Dozens of people wrote to share
their own stories of how the Web has scattered their attention, parched their
memory, or turned them into compulsive nibblers of info-snacks. I was
particularly struck by the large number of notes that came from young people-
high-schoolers, college kids, twentysomethings. They fear that constant
connectivity may be constricting rather than expanding their horizons. Some of
their stories are poignant.

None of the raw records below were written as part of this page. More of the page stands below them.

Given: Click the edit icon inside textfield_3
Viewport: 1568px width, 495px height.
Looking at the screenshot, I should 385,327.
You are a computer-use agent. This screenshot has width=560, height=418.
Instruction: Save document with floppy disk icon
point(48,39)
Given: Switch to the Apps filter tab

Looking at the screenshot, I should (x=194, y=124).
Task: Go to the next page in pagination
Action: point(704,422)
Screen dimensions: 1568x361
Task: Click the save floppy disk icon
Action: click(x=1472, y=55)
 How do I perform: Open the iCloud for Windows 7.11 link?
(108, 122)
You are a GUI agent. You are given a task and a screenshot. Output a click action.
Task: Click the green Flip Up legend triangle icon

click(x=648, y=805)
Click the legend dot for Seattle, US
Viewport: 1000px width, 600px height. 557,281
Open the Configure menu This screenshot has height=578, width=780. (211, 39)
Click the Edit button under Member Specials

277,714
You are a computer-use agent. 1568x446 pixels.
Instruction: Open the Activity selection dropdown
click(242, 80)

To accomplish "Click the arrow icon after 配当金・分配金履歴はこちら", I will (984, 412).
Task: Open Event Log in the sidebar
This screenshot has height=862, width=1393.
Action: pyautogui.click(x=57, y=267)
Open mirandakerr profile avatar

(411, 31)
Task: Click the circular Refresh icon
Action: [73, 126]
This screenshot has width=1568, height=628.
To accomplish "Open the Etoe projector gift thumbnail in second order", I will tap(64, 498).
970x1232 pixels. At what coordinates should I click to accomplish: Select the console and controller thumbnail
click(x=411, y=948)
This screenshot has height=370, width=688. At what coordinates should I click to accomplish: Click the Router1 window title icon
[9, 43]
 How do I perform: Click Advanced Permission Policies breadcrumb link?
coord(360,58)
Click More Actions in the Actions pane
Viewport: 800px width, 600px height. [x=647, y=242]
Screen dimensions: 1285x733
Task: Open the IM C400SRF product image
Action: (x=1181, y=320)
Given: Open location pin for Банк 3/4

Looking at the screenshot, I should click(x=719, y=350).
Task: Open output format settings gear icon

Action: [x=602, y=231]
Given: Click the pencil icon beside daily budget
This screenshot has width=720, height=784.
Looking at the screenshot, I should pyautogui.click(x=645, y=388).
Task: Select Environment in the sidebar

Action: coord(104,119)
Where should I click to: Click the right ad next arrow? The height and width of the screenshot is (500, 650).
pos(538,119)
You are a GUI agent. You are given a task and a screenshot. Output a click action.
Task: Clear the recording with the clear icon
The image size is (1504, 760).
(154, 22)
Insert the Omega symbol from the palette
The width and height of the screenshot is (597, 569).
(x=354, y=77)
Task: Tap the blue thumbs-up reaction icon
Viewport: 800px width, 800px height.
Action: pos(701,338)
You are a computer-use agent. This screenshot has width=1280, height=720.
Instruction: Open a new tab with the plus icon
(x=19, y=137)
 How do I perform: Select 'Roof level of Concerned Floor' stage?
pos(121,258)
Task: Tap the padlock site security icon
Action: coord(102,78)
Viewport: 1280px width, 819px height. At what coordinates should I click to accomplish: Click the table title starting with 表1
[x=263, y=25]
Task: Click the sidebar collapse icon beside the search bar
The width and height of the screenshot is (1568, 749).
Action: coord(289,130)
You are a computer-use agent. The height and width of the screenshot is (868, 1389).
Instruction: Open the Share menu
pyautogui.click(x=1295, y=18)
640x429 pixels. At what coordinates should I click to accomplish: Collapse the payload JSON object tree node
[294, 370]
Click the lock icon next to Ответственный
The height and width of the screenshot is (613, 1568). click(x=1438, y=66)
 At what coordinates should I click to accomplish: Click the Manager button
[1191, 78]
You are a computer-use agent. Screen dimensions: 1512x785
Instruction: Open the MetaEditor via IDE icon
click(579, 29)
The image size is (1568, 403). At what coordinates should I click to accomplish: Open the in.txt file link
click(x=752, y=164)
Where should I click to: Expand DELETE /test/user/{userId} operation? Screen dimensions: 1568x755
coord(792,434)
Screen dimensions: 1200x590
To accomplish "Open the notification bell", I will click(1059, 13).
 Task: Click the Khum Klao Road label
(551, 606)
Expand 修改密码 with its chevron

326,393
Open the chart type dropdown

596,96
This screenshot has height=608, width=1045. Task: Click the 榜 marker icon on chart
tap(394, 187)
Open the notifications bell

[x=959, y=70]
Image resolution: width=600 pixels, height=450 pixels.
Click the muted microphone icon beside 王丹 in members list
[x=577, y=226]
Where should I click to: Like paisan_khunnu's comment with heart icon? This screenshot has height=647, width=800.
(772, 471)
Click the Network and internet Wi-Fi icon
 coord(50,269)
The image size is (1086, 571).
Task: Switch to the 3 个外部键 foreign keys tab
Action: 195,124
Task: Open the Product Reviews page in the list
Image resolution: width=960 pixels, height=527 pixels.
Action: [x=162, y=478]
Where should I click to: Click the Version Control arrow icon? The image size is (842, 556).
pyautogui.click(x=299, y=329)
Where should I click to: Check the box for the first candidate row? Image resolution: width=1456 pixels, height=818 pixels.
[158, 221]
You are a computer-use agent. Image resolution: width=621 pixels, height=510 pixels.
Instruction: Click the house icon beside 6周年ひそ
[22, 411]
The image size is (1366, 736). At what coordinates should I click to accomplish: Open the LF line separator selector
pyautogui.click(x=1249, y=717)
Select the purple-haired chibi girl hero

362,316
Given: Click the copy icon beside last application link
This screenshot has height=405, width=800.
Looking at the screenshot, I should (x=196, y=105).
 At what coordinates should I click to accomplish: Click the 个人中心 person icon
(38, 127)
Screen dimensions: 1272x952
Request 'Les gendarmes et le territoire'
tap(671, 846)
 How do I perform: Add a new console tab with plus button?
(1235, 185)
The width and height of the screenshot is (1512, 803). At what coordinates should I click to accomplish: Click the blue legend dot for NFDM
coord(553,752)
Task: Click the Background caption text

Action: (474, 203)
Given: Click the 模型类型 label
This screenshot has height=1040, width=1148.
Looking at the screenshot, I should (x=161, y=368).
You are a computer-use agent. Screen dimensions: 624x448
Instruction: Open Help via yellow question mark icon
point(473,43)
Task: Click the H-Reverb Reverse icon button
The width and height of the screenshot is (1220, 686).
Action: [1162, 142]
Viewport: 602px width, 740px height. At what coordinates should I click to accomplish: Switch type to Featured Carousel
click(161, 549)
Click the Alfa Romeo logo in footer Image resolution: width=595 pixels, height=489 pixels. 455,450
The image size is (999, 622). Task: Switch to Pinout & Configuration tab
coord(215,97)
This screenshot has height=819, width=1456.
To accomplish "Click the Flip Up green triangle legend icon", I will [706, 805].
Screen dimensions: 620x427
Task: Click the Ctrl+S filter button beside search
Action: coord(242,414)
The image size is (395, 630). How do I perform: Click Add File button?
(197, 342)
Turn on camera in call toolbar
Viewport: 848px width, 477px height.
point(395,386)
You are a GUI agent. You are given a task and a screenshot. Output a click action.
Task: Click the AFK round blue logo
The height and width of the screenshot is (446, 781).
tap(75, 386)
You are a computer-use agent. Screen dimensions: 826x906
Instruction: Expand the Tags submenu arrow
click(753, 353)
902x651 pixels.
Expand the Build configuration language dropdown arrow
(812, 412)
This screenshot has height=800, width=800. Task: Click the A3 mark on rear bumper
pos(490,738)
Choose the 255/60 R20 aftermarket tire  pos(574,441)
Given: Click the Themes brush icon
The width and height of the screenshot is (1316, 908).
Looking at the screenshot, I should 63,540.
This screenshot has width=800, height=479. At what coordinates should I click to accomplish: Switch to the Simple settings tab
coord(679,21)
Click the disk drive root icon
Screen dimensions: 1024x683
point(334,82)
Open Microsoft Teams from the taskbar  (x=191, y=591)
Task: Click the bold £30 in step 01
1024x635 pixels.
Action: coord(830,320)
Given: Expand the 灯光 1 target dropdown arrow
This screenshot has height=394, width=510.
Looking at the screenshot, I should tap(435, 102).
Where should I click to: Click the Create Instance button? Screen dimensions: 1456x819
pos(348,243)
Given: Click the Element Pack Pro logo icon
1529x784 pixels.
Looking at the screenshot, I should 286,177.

One college senior sent me a long e-mail describing
how he has struggled “with a moderate to major form of Internet addiction”
since the third grade. “I am unable to focus on anything in a deep or detailed
manner,” he wrote. “The only thing my mind can do, indeed the only thing it
wants to do, is plug back into that distracted frenzied blitz of online
information.” He is drawn back into the Web even though he knows that “the
happiest and most fulfilled times of my life have all involved a prolonged
separation from the Internet.”…
Of course, in conjuring up a big
anti-Net backlash, I may be indulging in a fantasy of my own. After all, the
internet tide continues to well. In the months since I completed The Shallows, Facebook membership has
doubled from 300 million to 600 million; the number of text messages processed
every month by the typical American teen has jumped from 2,300 to 3,300; sales
of e-readers, tablets, and smartphones have skyrocketed; app stores have proliferated;
elementary schools have rushed to put iPads in their students’ hands; and the
time we spend in front of screens has continued its seemingly inexorable rise.
We may be wary of what our devices are doing to us, but we’re using them more
than ever. And yet, history tells us, it’s only against such powerful cultural
currents that countercultural movements take shape.
… it’s a small boat. But there’s
still plenty of room inside. Feel free to grab an oar.